For readers interested in the wider context, the following sources provide useful perspectives.

Frequently Asked Questions

How do geopolitical events influence Australian energy markets?

Geopolitical events can affect global oil, gas and LNG markets, which in turn influence pricing signals used in Australian energy contracts. Even when local supply conditions remain stable, global uncertainty can lead to higher risk premiums in forward markets and increased pricing volatility.

Why are electricity forward markets reacting to events in the Middle East?

While Australia’s electricity system is largely driven by domestic supply and demand, global developments can still influence market sentiment. When geopolitical tensions increase uncertainty in global energy markets, traders often incorporate additional risk premiums into forward electricity pricing.

Could Middle East tensions increase Australian energy prices further?

Direct supply impacts on Australia are limited, but global oil and LNG markets are closely interconnected. If geopolitical tensions disrupt key energy supply routes or push global fuel prices higher, those changes can flow through to Australian energy markets via international gas pricing and broader market sentiment.

The extent of any impact will depend largely on how long tensions persist and whether they affect major shipping routes or production infrastructure. Energy markets tend to react quickly to uncertainty, but pricing impacts often stabilise once supply risks become clearer.

Why are gas markets softer while electricity futures are rising?

East coast gas spot markets have remained relatively stable due to milder summer demand and improved supply conditions.

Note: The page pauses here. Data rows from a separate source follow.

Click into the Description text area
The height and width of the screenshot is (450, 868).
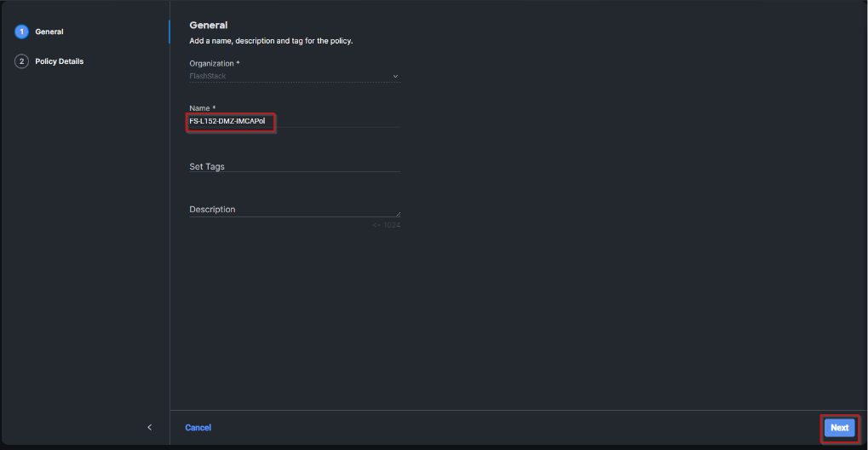pyautogui.click(x=294, y=210)
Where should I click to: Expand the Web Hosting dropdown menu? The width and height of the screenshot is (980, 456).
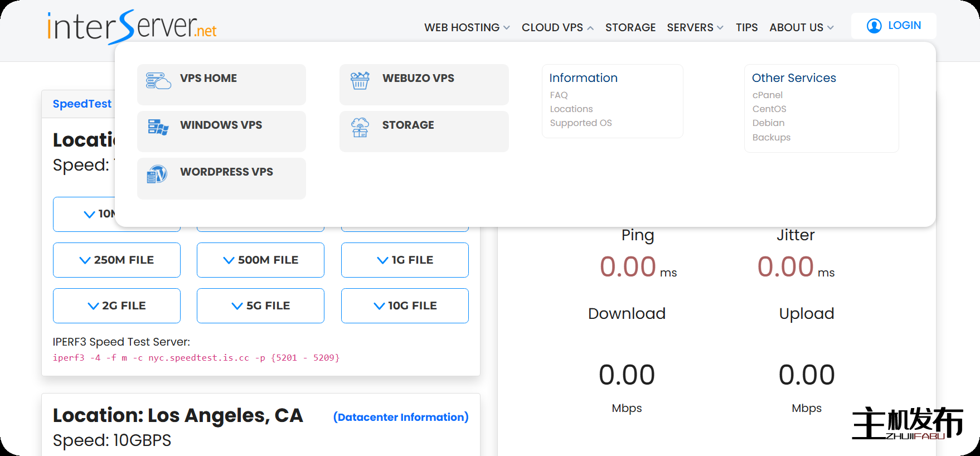[x=467, y=27]
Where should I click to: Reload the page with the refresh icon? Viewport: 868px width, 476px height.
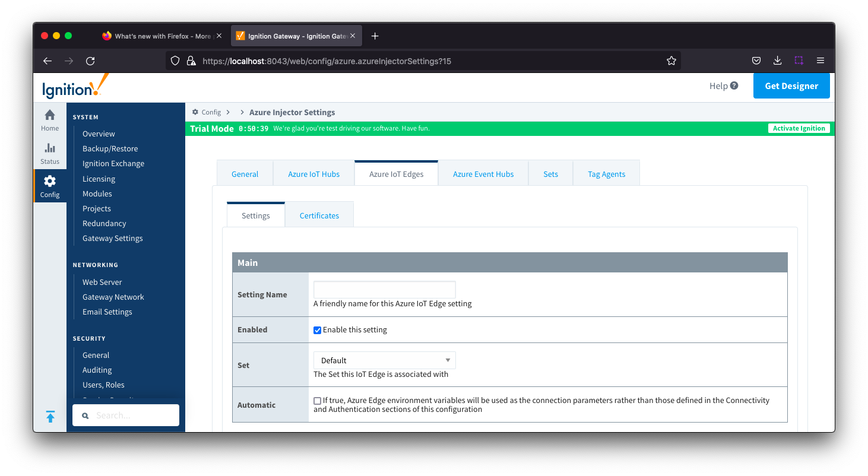[90, 61]
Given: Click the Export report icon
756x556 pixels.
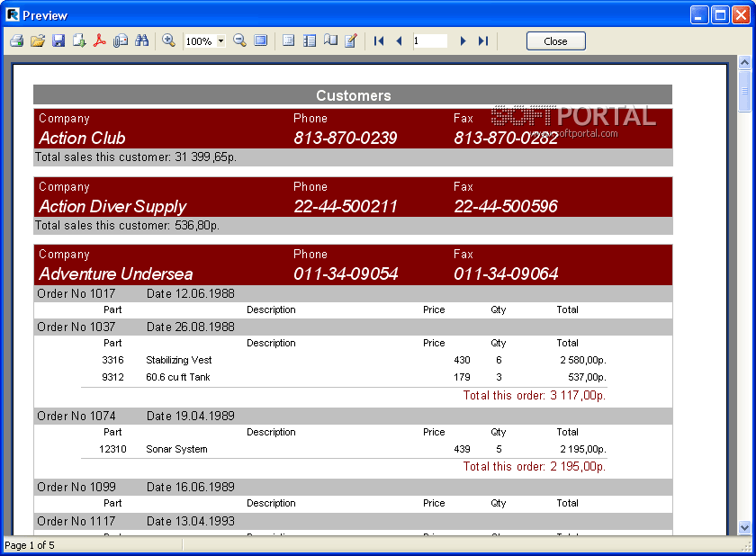Looking at the screenshot, I should (79, 41).
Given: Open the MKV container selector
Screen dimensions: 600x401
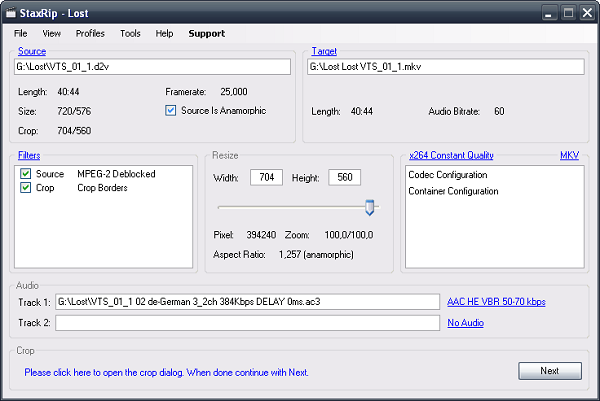Looking at the screenshot, I should pyautogui.click(x=569, y=156).
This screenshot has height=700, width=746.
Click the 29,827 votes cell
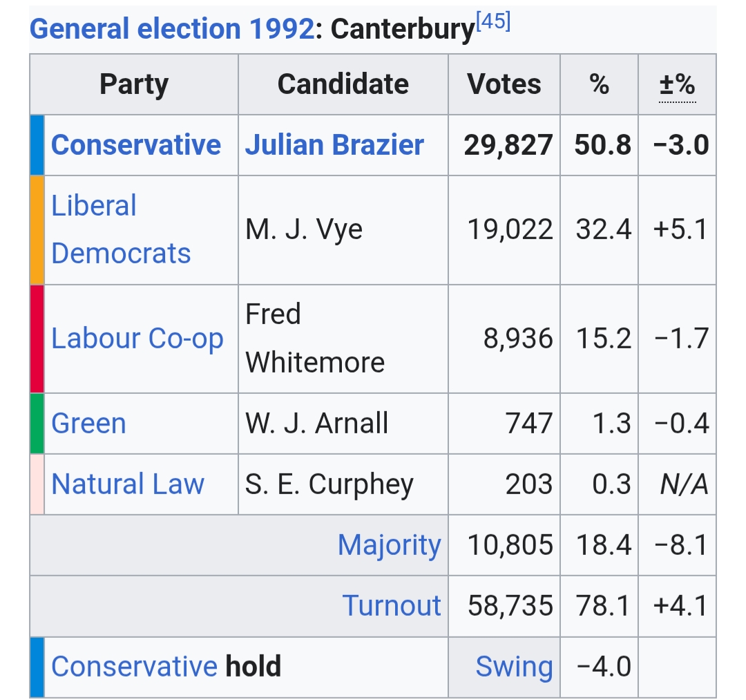pos(508,145)
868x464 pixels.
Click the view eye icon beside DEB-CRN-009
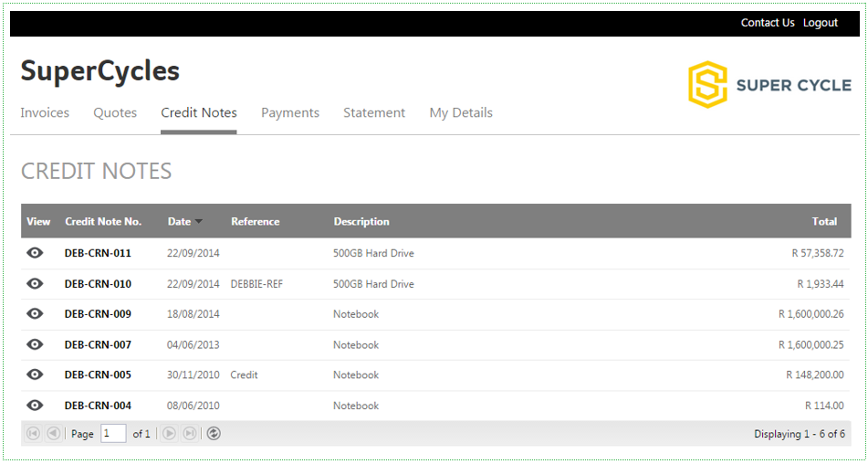point(35,314)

Electricity forward markets, however, are reacting more quickly to global developments and changes in risk sentiment, which can drive short-term divergence between gas and electricity price signals.

Why are retailers shortening pricing validity periods right now?

Periods of increased forward market volatility make it more difficult for retailers to manage pricing risk. As a result, retailers may shorten pricing validity periods or withdraw offers more quickly to limit exposure if futures markets move rapidly.